A sample was taken from a drill ship in the center of the depression and produced a rock formed from a melt, in an otherwise sedimentary sequence. At the base of this igneous rock was a breccia of crushed sedimentary rock which contained iridium, and micro-diamonds that only form under very high pressure, plus shocked quartz who’s orderly atomic structure has been sheared atom by atom and was only known from meteorite craters and nuclear weapon blast sites. The igneous rock had melted 65 million years ago, the time already well established for the extinction of the dinosaurs in many parts of the world. By then the site had come to be called the Chicxulub crater, a local Native American name, and it was becoming convincing that this was the Alvarez crater.

Gravity studies showed the crater was asymmetrical, extending to the northwest and indicating a meteor coming in at a low angle from the southeast. This would have sprayed a fireball to the northwest across much of todays Mexico and southwest USA.  Paleobotanists mapping plant extinctions found that about 75 percent of the terrestrial species native to that area became extinct at the K-T boundary, while there were almost no plant extinctions at that time in Australia and New Zealand.

Microspherules are tiny hollow glass bubbles which form when molten glass is blown through a high temperature plasma. They form today in the exhaust from coal-fired power plants when minerals in the coal melt, and they become one type of air pollution, lumped in the category called fly ash. In 65 million year old sediments in central Mexico they form much of a layer about three feet thick, in Texas about four inches thick, and in New Jersey the maximum found is two inches thick.

Group of microspherules observed under scanning electron microscope/Wikipedia

Most of the dinosaur species became extinct during the impact event, both the terrestrial ones and the aquatics like the mosasaurs and the plesiosaurs. At the small scale there were also many extinctions at the bottom of the food chains, including coccoliths, foraminifera, diatoms and others which form the plankton. Whole food chains unraveled, which likely killed the larger predators.

Energy modeling indicated this was an incoming bolide about six miles in diameter, and the immediate consequences probably included months of darkness worldwide in an atmosphere filled with dust, ash and aerosols, with sunlight reflecting off the outer layer; and the planet’s surface freezing in the dark.

Gypsum is a common mineral at the impact site. Chemically it is a sulfate mineral and when vaporized by the impact would be converted to sulphuric acid aerosols. Strong acid rain would have prevailed for years until nature slowly recombined it with calcium, back into gypsum.
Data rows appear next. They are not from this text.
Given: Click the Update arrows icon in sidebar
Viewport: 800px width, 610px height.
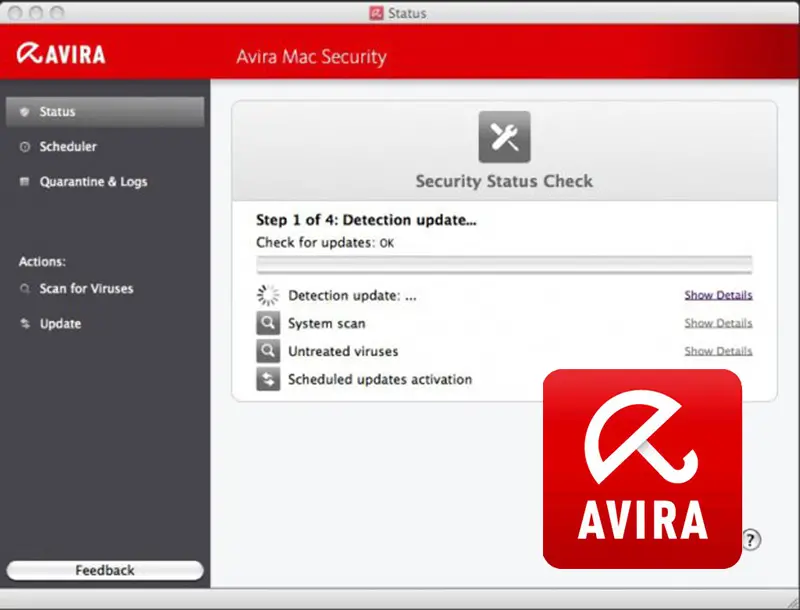Looking at the screenshot, I should (x=25, y=324).
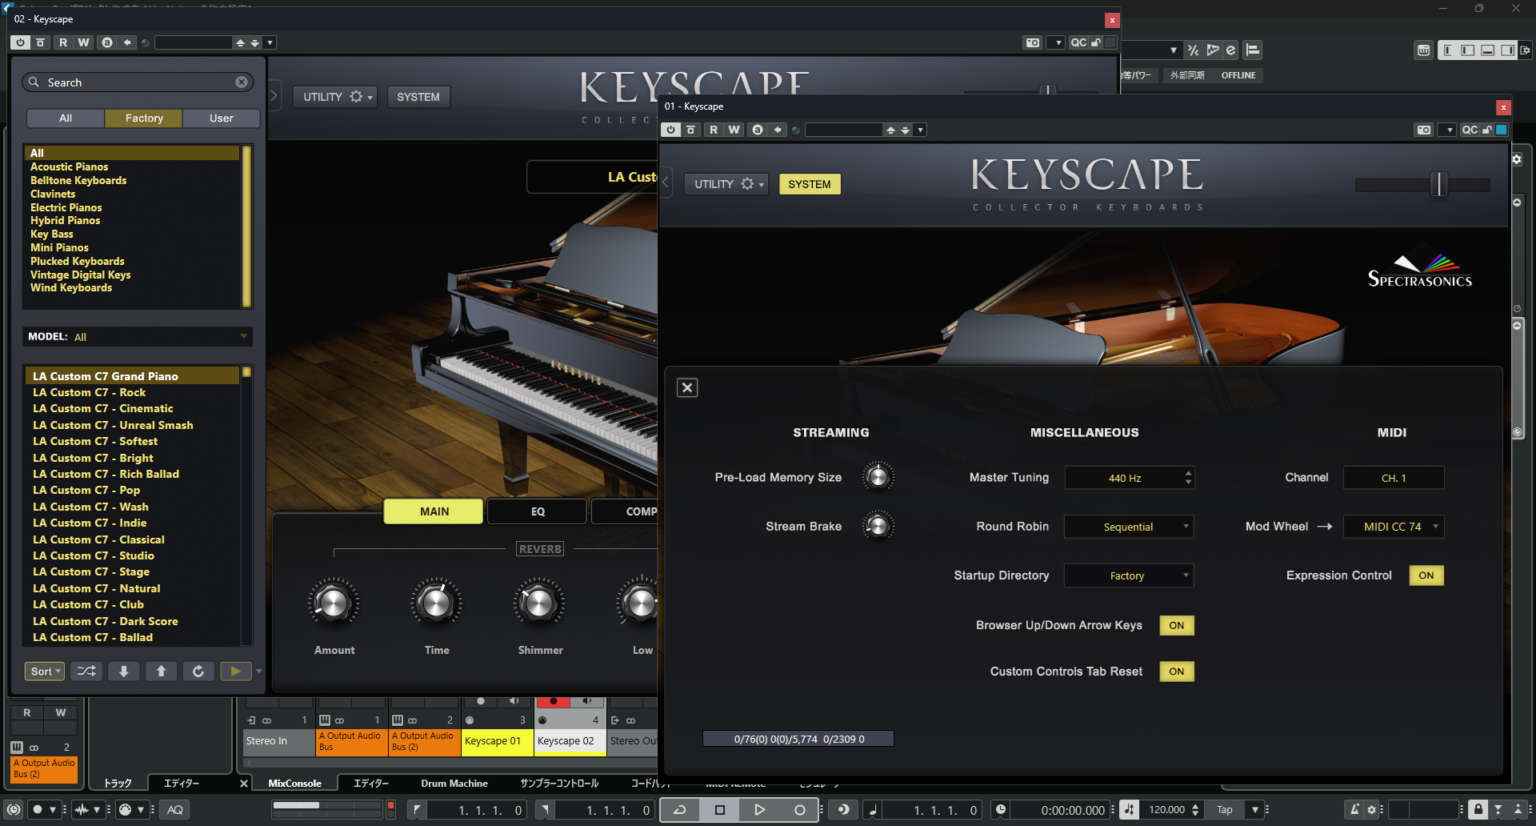Image resolution: width=1536 pixels, height=826 pixels.
Task: Adjust the master volume slider in Keyscape
Action: (x=1439, y=184)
In the meantime, the aerosols would have trapped solar energy, magnifying the greenhouse effect, and shifted the planet into overheating for years. The animal survivors in western and central North America included species of turtles, crocodiles and some fishes. Elsewhere in the world, bird and mammal species also survived.
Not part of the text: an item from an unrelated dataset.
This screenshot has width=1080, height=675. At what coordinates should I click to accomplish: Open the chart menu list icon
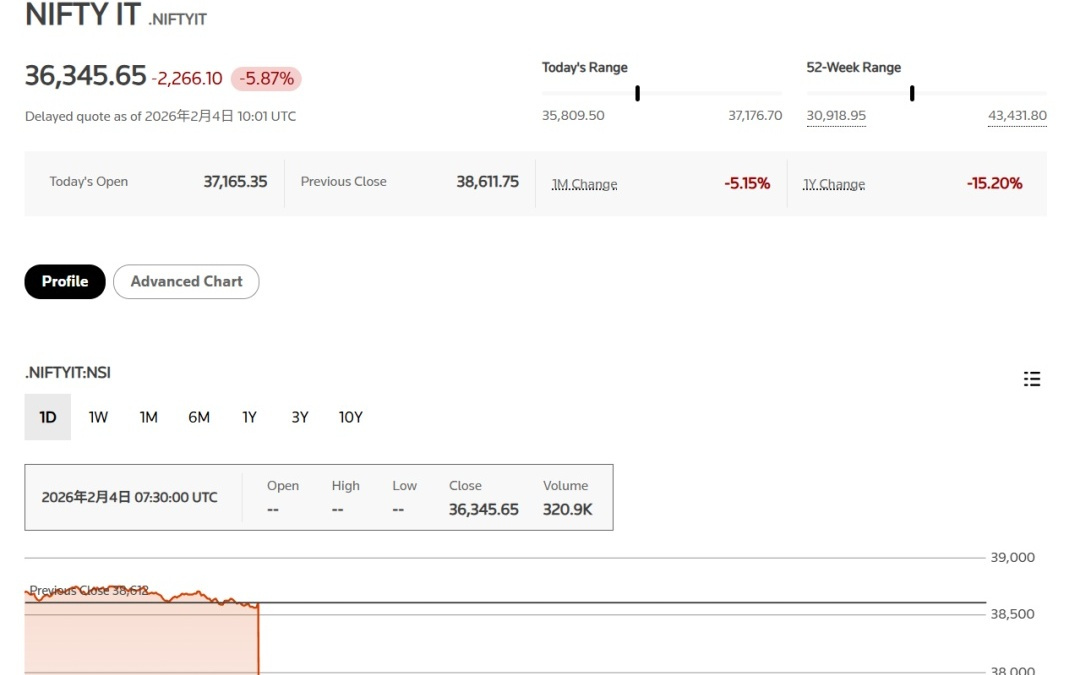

These revelations came at a time when the U.S. and Russia were actively engaged in the “cold war,” each building enough nuclear weapons to obliterate the other, with lots of overkill. Modeling of the consequences of such an exchange indicated that there would be no winners because the supporting ecosystems worldwide would be destroyed and it would be a MAD enterprise of Mutually Assured Destruction.
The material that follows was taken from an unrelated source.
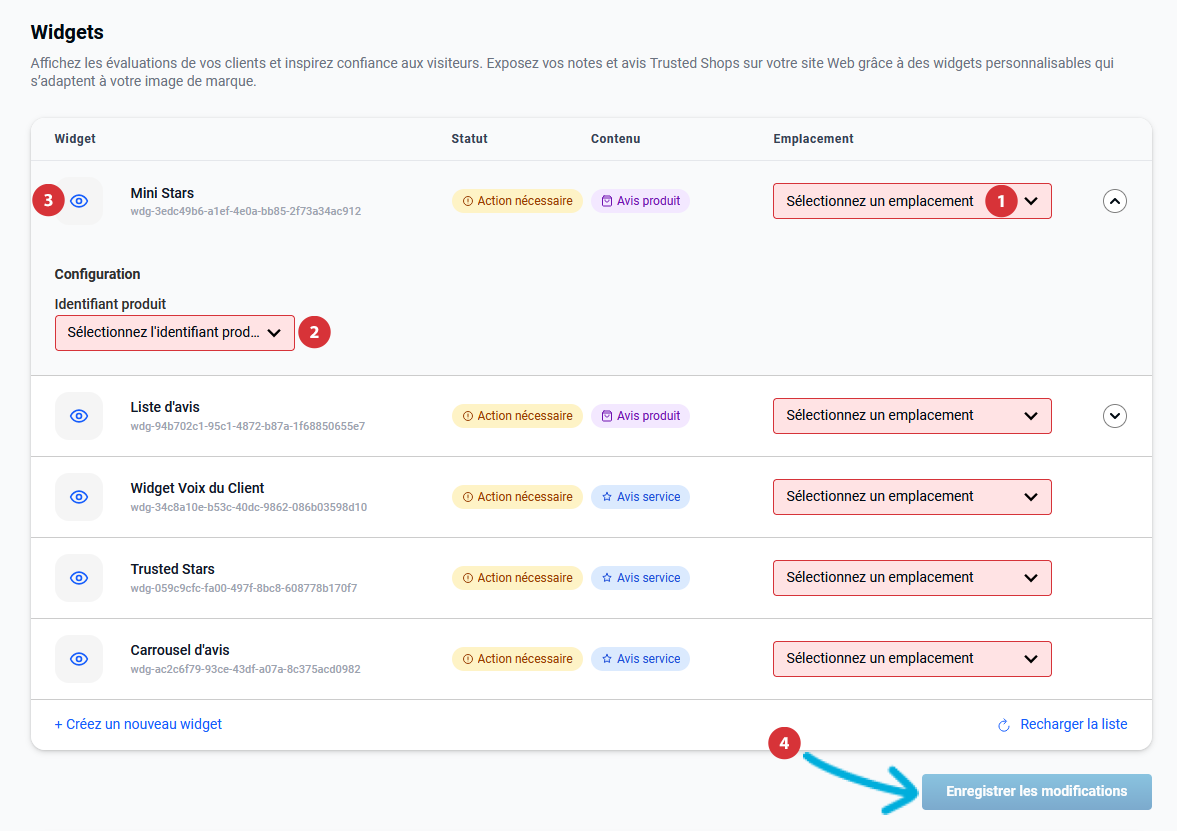Show preview of Widget Voix du Client
Image resolution: width=1177 pixels, height=831 pixels.
[79, 497]
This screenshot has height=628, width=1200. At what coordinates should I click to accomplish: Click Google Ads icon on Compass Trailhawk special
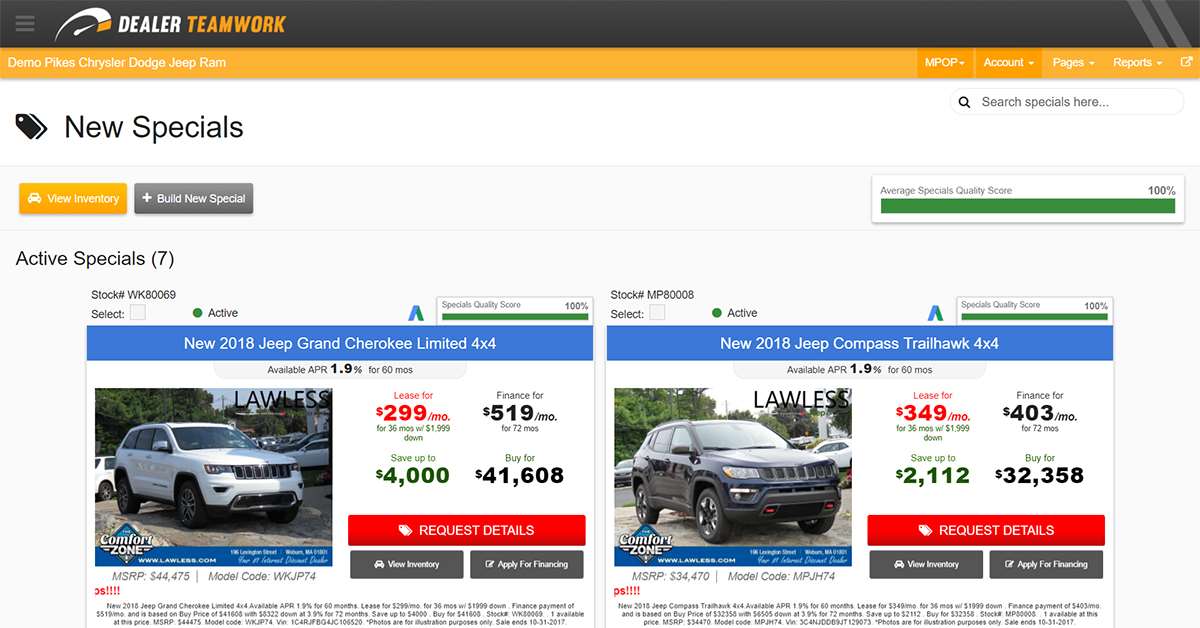click(x=935, y=312)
While the military on both sides stayed focused on “winning,” the scientists on both sides were pointing out that the disastrous consequences were not just a theoretical modeling concept, but rather that there was already an example of worldwide ecosystem failure 65 million years ago from a huge energy release. Both sides did back off a bit, at least on the rhetoric, and somewhat on the overkill. But we are still a long ways from sanity prevailing.